BOOK II DAYS AND SEASONS

Winds blowing over the white-capped bay, Winds wet with the eager breath of spray, Warm and sweet from the oceans we have dreamed of; From gardens of Cathay.

The empty factory windows, row on row, Warm sullenly beneath the afterglow, Burn topaz out of dust and dim the flare Of the street-lamps below.

In the smoky park the dingy plane-trees stir, Green branches in the twilight fade and blur; A lonely girl walks slowly through the square And the wind speaks to her.

Speaks of the sunset scattered on the sea, And the spring blowing northward radiantly; Flaming in lightning from cyclonic dark, Dreams of delights to be.

Tomorrow there will be orchards filled with fruit, And song of meadow lark and song of flute; Far from the city there are lover's fields, Lips eloquent and mute.

Warm are the winds out of the ebbing day, Blowing the ships and the spring into the bay, I smell the cherry blossoms falling gaily In gardens of Cathay.

Paris, 1919

Like children on a sunny shore The rhododendrons thrive Which never any spring before Have been so much alive.

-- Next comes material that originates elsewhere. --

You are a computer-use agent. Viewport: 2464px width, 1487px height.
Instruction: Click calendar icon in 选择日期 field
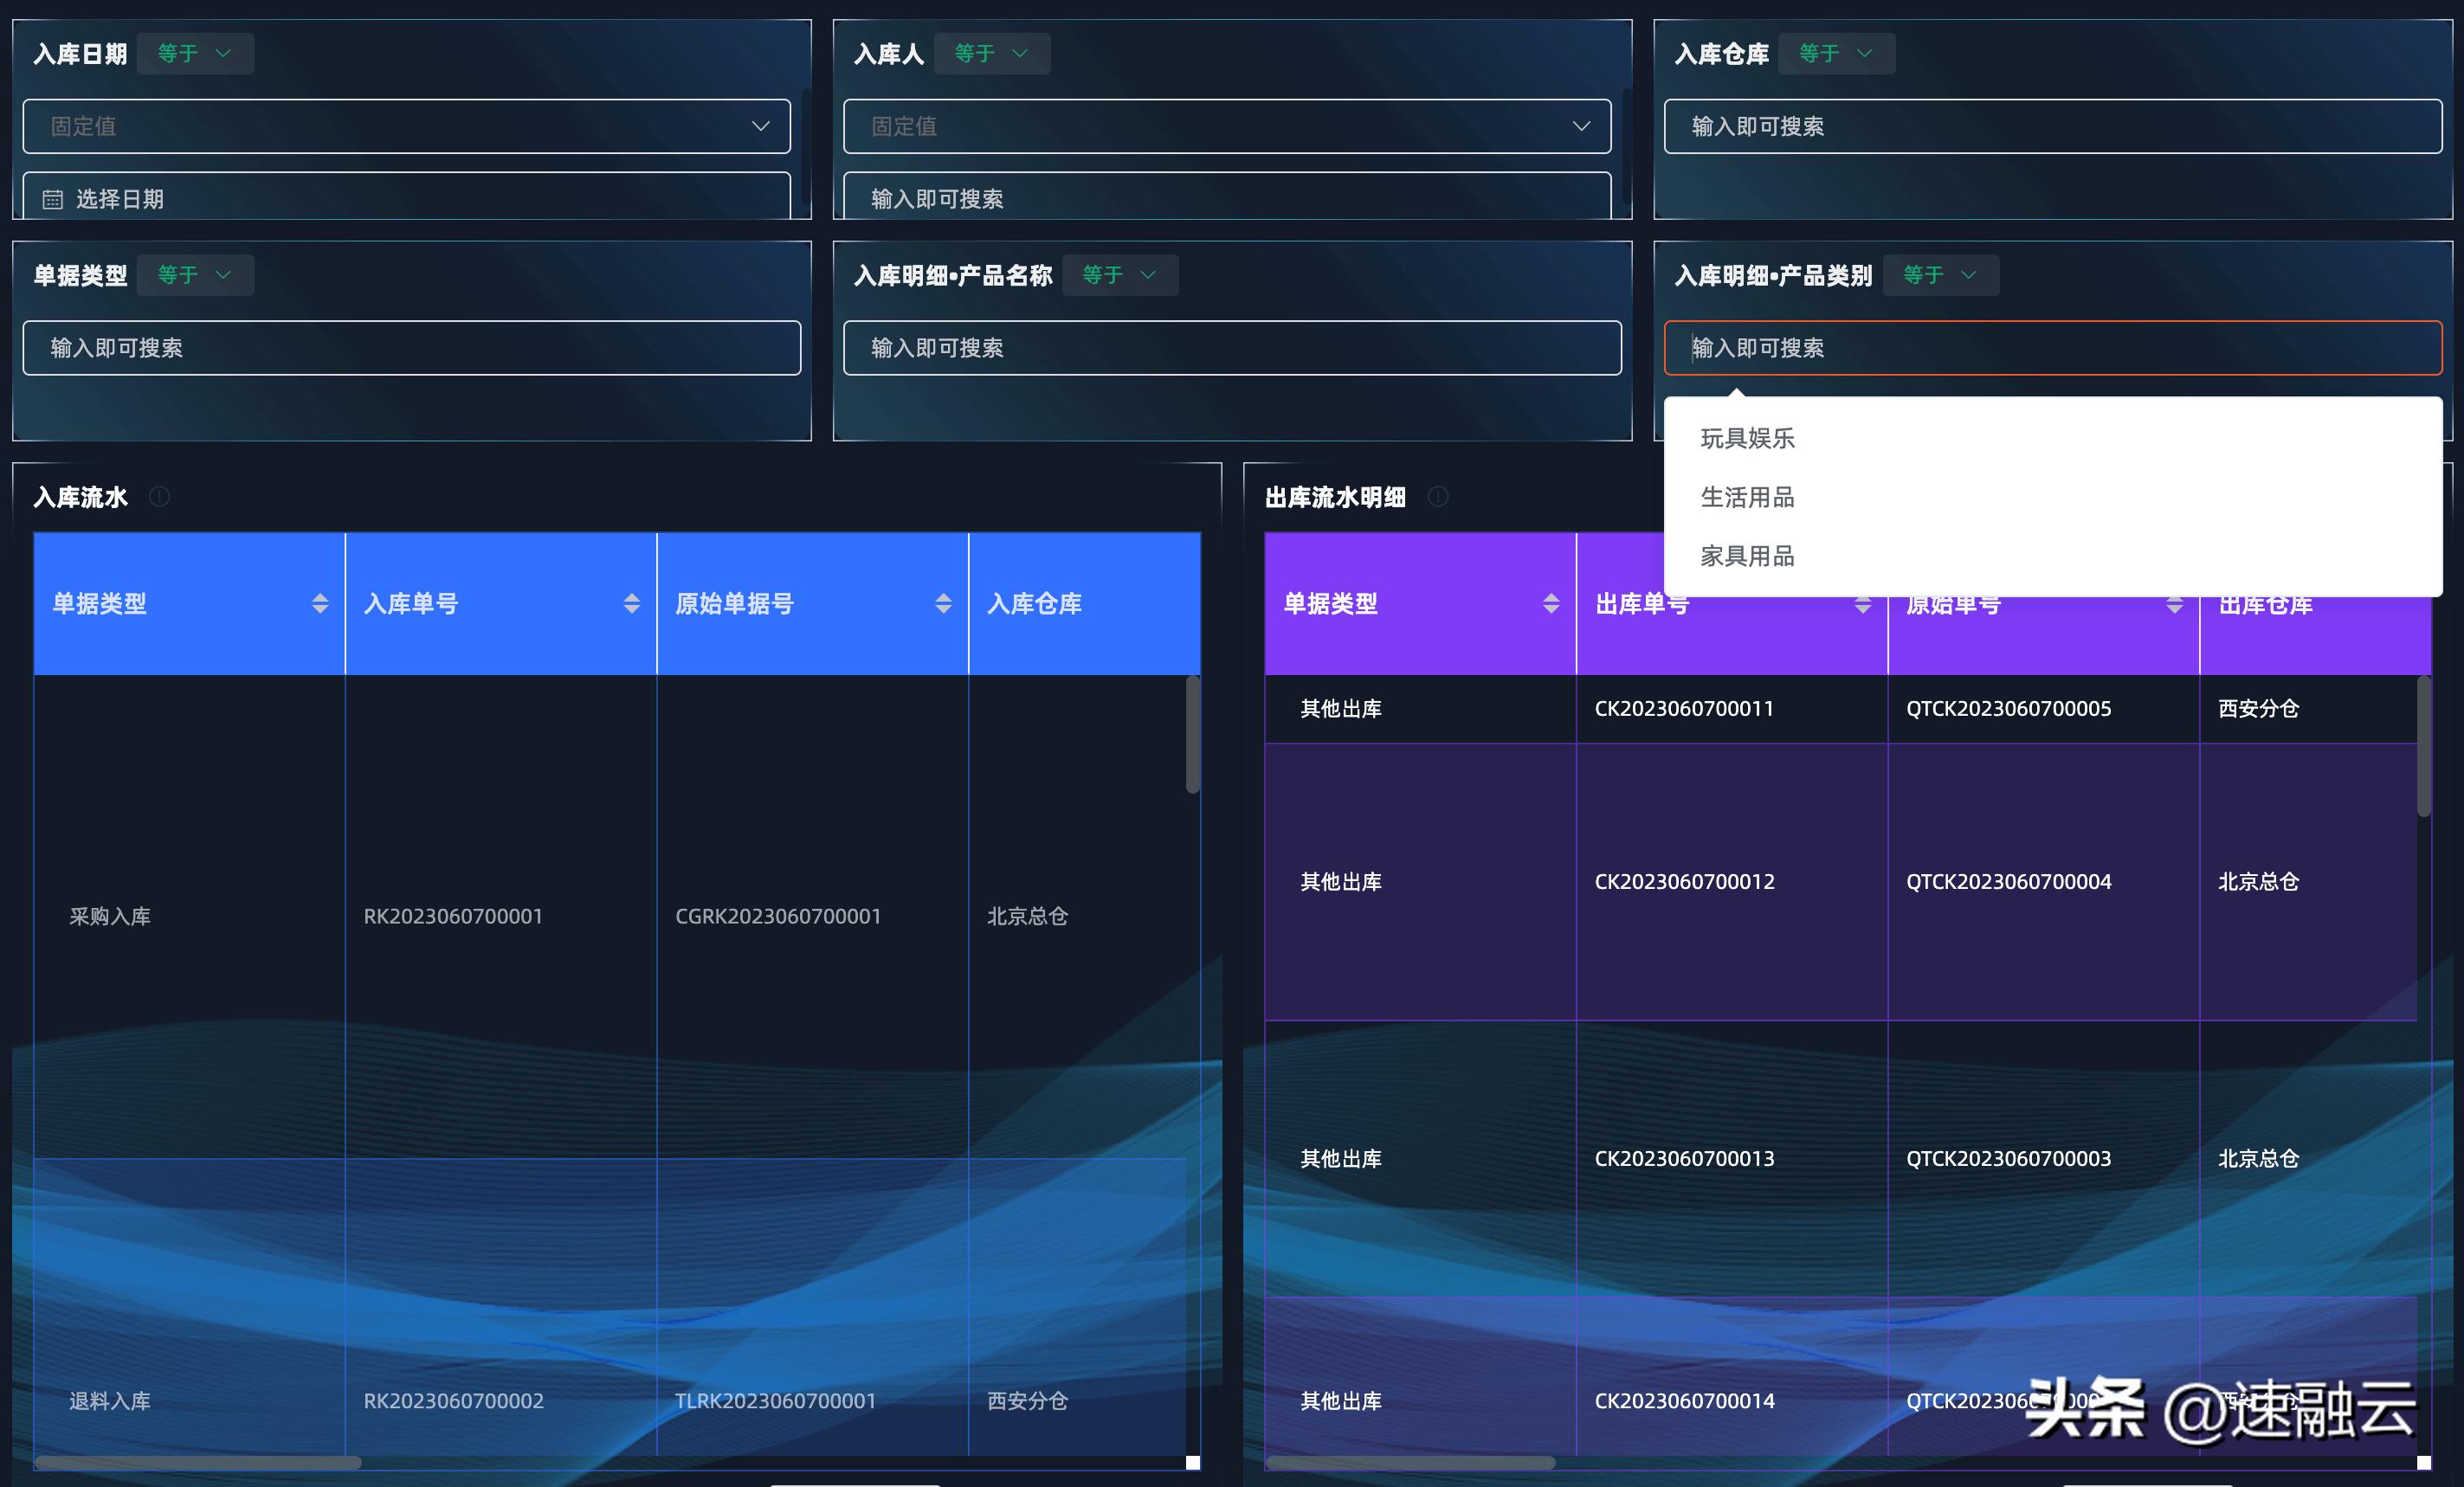[53, 200]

Each metal bough benignly lit With yellow candle flames; The tree is holy, hallow it With sacramental names.

Paris, 1919

Against my wall the summer weaves Profundities of dusky leaves, And many-petaled stars full-blown In constellated whiteness sown; I contemplate with lazy eyes My small estate in Paradise, And very comforting to me Is this familiarity.

Paris, 1919

Into the trembling air, Calm on the sunset mist, Sweetness of gardens where The yellow slave boy kissed The Sultan's daughter....

Shadow of tumbled hair Shadow of hanging vine Fountains of gold that twine In singing water.

A secret I have heard From the scarlet beak of the bird That sings at the close of day, Fills me with cold unrest Under the open doors of the fiery west.